Copy the items below word for word, starting with the first line and going on through the line with "coord(246,73)". Leave out the pictures.

··· INFORMATION PROVIDED

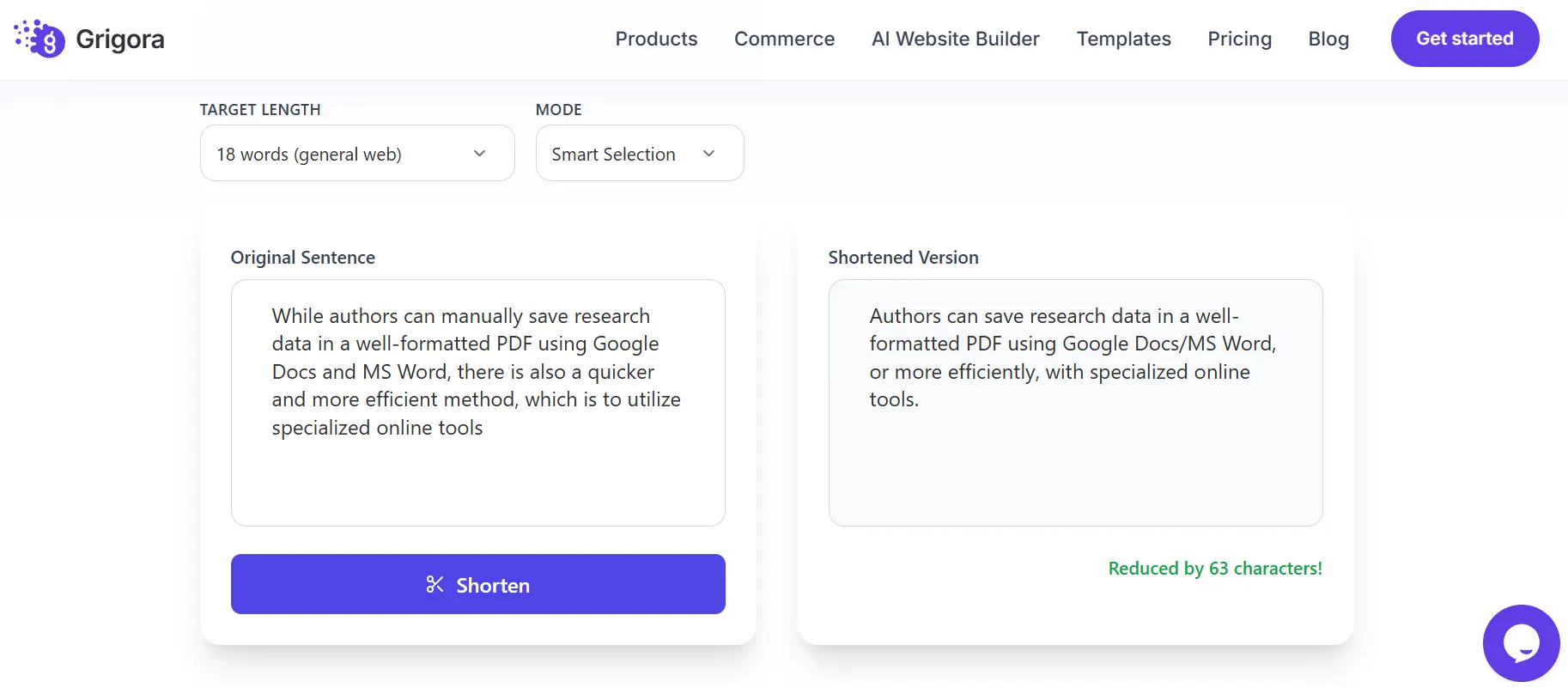Click the Get started button
The height and width of the screenshot is (688, 1568).
pos(1465,39)
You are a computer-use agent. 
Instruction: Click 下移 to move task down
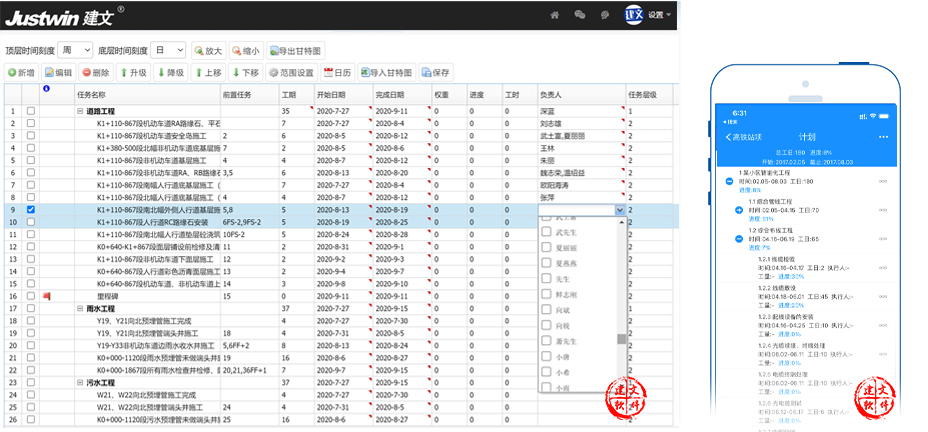coord(246,73)
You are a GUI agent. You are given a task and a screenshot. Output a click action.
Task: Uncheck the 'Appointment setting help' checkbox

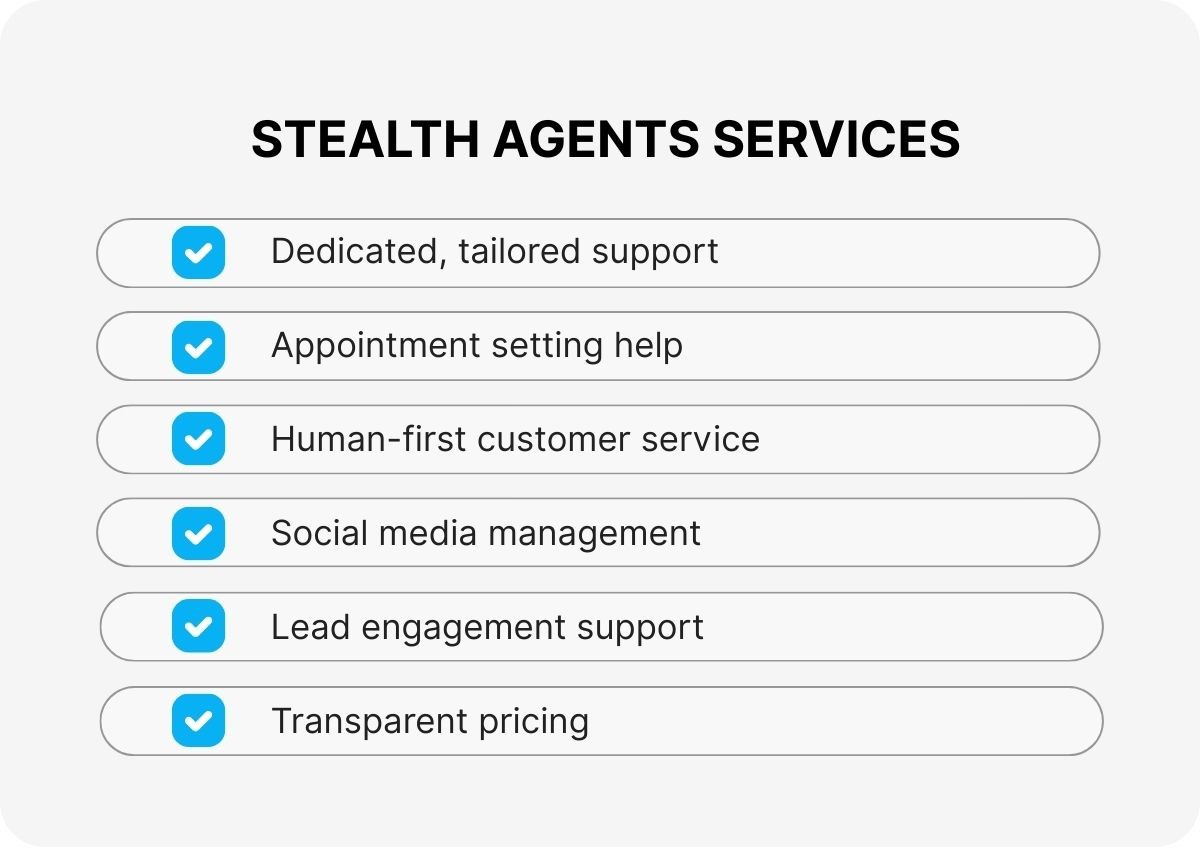pos(198,347)
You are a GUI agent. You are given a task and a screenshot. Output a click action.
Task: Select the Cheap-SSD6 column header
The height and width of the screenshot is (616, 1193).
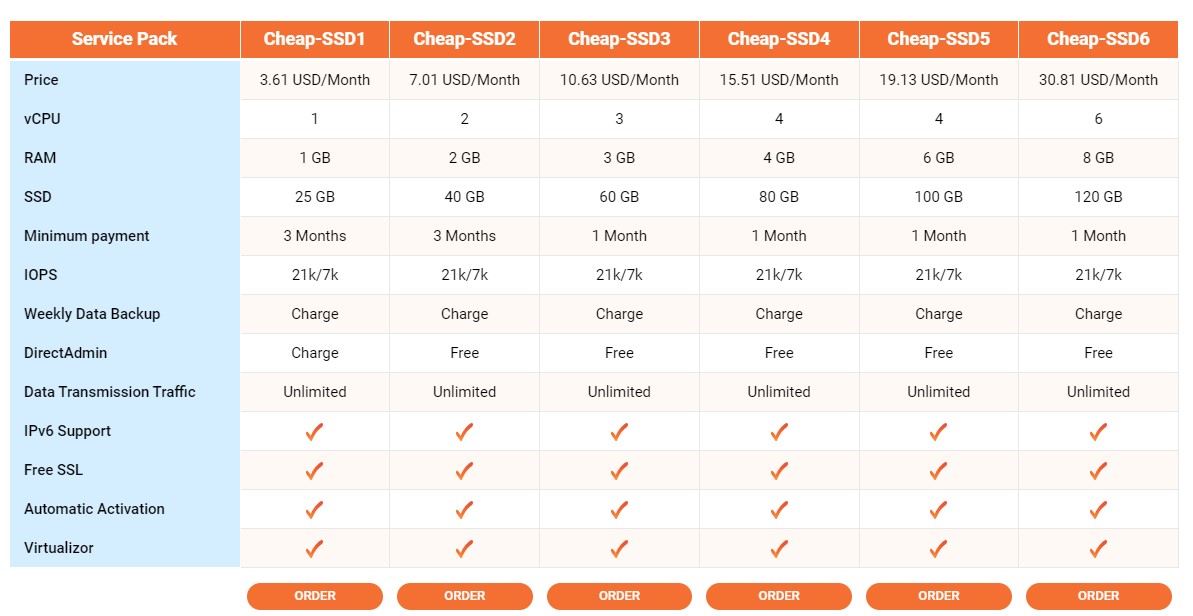[x=1098, y=39]
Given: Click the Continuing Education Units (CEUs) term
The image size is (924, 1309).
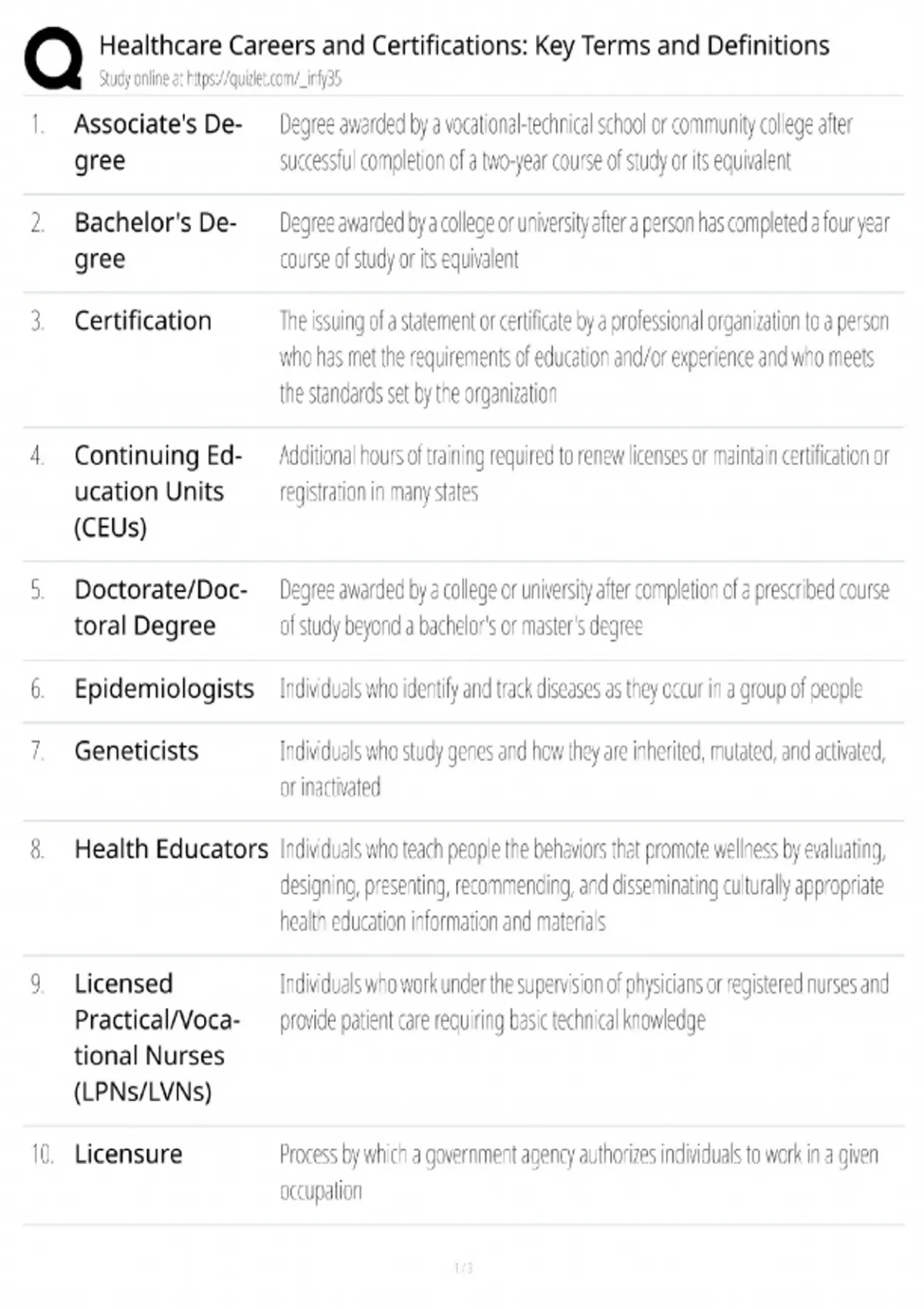Looking at the screenshot, I should coord(158,491).
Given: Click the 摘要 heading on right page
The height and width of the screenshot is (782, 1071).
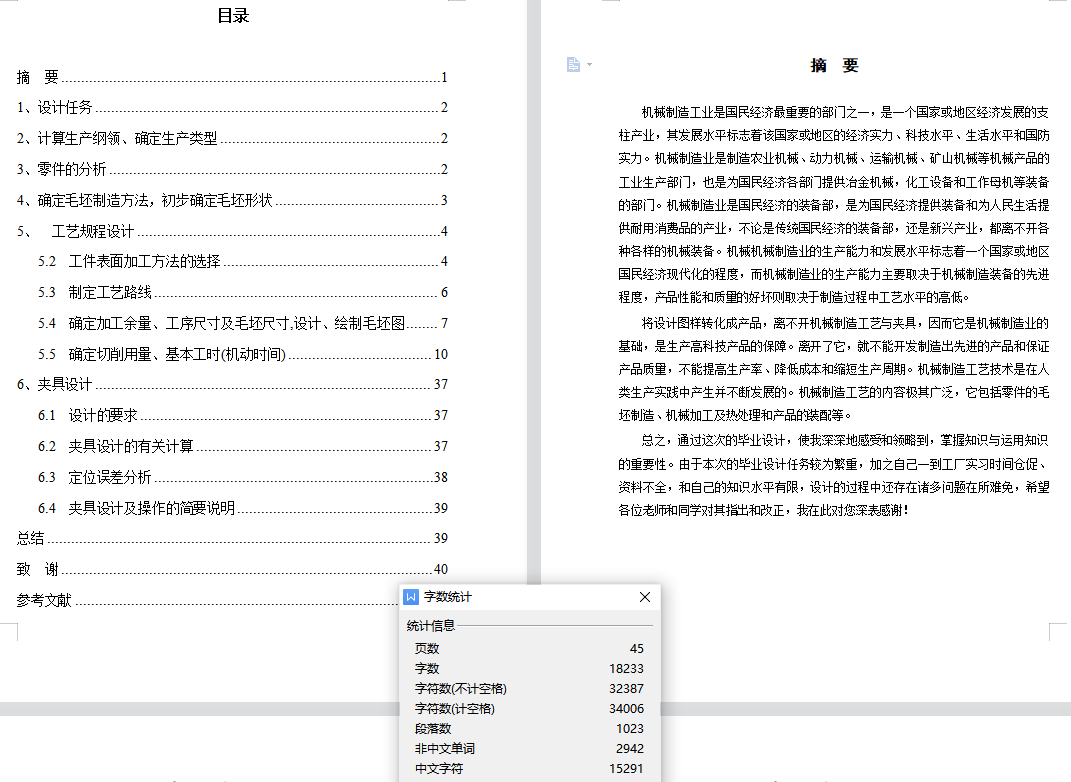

······

▸ **WORKED SOLUTION**
Click the Get started button
The height and width of the screenshot is (688, 1568).
pos(1465,39)
You are a computer-use agent. 
Instruction: Click 下移 to move task down
coord(246,73)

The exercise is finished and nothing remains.